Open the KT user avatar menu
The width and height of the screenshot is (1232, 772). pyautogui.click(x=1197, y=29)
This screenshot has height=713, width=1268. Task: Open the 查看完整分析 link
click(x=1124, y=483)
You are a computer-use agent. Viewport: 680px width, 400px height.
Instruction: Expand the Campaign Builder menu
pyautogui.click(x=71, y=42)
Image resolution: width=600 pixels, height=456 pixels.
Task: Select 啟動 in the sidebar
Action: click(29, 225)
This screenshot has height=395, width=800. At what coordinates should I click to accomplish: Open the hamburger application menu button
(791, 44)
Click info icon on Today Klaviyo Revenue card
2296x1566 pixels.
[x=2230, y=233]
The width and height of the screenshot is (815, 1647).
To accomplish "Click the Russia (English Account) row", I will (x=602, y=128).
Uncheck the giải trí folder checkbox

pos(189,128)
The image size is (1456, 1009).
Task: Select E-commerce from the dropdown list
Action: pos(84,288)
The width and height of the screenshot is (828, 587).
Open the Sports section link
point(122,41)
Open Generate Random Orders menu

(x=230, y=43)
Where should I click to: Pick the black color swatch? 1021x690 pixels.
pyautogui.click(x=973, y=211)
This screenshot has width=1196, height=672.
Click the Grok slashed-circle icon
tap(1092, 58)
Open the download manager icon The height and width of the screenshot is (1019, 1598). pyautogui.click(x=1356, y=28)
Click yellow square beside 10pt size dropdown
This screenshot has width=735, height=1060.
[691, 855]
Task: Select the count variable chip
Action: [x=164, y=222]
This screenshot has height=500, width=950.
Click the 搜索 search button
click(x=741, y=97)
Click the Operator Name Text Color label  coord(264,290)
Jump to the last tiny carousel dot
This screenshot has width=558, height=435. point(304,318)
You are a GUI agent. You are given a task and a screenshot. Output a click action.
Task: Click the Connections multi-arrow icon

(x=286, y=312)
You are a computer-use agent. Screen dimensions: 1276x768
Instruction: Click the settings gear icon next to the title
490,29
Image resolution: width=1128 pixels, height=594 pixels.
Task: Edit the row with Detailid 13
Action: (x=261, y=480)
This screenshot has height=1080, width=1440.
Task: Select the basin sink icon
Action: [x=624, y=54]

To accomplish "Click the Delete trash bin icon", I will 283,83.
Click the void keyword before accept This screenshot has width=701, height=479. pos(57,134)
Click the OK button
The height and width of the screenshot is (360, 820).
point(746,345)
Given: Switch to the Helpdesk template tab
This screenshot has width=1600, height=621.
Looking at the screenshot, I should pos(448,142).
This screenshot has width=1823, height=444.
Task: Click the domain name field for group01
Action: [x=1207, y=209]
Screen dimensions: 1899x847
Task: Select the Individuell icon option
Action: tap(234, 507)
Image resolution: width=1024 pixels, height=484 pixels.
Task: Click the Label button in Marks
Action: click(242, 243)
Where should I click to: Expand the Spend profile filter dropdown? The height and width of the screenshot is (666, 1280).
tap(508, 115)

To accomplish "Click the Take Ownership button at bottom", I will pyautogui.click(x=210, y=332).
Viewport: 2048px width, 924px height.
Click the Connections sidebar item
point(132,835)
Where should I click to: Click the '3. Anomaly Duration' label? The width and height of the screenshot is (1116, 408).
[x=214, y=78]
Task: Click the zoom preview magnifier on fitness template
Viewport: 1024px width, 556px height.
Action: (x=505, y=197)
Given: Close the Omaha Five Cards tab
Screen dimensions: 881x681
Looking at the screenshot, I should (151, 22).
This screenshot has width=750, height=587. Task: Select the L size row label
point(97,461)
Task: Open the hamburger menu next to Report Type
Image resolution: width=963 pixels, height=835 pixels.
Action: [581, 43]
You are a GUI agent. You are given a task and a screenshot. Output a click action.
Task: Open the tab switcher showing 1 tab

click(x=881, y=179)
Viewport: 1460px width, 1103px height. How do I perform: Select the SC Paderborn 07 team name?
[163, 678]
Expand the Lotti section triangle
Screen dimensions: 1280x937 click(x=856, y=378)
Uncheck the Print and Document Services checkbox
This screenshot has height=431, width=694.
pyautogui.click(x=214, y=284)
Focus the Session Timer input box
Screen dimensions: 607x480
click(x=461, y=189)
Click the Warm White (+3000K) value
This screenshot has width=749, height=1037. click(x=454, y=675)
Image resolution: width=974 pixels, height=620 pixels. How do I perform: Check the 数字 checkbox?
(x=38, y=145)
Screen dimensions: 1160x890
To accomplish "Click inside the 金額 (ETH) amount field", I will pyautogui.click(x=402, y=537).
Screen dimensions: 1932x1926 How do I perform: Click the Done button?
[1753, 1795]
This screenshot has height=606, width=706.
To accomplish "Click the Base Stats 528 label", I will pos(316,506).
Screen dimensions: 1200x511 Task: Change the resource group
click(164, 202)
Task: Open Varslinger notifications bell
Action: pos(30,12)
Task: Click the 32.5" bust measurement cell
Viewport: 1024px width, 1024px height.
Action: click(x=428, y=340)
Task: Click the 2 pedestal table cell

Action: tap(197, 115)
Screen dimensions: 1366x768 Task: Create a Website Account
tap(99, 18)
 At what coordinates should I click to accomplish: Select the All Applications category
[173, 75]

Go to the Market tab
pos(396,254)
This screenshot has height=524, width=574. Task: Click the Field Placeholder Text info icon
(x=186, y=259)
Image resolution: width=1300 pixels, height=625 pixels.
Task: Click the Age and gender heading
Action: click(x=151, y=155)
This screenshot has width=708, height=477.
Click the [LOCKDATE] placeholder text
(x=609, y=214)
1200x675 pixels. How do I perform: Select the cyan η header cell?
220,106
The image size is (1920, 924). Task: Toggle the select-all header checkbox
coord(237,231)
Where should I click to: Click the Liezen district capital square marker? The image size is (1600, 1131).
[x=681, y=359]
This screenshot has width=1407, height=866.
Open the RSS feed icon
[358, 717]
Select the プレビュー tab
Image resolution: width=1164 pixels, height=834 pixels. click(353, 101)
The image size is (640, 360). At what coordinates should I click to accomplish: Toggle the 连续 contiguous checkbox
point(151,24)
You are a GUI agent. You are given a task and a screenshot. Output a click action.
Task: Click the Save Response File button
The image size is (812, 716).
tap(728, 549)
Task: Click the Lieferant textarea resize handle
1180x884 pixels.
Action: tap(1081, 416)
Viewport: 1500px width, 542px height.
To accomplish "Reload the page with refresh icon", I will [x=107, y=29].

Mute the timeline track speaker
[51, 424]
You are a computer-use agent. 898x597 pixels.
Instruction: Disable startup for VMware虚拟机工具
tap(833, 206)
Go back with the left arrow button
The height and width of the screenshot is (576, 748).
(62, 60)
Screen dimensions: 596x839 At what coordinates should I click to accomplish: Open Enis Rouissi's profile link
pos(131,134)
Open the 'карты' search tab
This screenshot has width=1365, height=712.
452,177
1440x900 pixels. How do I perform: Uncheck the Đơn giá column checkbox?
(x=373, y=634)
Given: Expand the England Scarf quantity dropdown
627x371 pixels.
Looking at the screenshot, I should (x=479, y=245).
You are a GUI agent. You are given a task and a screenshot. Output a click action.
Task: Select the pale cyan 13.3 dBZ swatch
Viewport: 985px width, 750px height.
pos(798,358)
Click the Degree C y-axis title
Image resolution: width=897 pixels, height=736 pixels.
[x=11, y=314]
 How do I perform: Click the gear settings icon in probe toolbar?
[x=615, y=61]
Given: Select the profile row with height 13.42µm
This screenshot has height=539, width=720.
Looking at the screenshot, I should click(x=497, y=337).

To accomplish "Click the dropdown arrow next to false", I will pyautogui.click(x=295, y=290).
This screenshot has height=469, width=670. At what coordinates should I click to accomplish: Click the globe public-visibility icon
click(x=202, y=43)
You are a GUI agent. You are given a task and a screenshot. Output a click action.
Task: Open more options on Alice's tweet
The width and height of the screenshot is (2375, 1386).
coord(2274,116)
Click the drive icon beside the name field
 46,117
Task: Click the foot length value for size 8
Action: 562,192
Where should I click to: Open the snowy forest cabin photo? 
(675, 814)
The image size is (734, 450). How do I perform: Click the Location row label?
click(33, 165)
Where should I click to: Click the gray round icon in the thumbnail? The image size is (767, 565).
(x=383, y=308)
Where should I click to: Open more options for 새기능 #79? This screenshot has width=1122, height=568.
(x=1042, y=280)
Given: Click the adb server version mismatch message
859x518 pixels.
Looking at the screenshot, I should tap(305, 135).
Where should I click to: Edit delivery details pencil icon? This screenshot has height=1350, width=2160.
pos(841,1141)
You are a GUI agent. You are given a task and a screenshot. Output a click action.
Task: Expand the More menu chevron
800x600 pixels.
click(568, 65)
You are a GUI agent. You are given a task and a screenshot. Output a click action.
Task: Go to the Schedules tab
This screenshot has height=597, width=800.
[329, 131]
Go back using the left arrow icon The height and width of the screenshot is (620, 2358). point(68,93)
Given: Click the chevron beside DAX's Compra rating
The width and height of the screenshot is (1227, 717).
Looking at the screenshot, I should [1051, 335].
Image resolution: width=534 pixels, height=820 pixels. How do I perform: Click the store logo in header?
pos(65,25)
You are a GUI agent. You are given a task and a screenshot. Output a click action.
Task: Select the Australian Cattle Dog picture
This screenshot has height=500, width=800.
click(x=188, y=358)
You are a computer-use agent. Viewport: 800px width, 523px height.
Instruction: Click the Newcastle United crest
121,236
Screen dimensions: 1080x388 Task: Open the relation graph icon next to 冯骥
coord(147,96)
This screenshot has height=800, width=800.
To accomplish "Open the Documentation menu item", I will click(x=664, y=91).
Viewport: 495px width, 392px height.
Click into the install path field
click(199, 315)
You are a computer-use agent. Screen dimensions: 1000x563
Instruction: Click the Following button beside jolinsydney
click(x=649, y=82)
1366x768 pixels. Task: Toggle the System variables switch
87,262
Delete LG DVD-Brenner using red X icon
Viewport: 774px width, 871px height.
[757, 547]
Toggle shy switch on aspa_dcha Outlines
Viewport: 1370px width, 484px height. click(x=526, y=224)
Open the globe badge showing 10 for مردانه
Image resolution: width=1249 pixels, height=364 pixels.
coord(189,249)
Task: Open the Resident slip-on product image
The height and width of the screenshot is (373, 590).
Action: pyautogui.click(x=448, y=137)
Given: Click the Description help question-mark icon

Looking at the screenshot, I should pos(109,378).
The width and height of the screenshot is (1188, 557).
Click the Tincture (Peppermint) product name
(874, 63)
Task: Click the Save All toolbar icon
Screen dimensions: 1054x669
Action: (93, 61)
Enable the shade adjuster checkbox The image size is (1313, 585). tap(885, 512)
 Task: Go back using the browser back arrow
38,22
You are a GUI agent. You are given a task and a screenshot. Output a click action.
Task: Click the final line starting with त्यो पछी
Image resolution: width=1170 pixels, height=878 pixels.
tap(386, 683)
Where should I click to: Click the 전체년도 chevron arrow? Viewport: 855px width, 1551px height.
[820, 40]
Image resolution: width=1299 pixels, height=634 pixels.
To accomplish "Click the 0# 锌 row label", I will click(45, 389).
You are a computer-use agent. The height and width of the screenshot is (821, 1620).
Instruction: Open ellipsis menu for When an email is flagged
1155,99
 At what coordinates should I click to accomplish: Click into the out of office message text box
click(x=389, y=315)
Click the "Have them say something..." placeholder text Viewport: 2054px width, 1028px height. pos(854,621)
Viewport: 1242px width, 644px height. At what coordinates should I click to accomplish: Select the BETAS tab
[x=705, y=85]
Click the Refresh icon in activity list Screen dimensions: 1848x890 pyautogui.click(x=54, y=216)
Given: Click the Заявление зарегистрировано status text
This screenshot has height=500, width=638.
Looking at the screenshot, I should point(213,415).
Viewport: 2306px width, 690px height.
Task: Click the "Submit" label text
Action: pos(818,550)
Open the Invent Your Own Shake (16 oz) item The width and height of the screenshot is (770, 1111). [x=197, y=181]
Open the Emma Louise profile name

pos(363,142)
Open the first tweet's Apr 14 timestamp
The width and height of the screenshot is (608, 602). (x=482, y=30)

☆ ☆ ☆ ☆ ☆

> _Directions for this task_: Which lines above hold the string "template"? Show each of them.

> _Result of the task_:
Given: Switch to the Helpdesk template tab
Task: Click the zoom preview magnifier on fitness template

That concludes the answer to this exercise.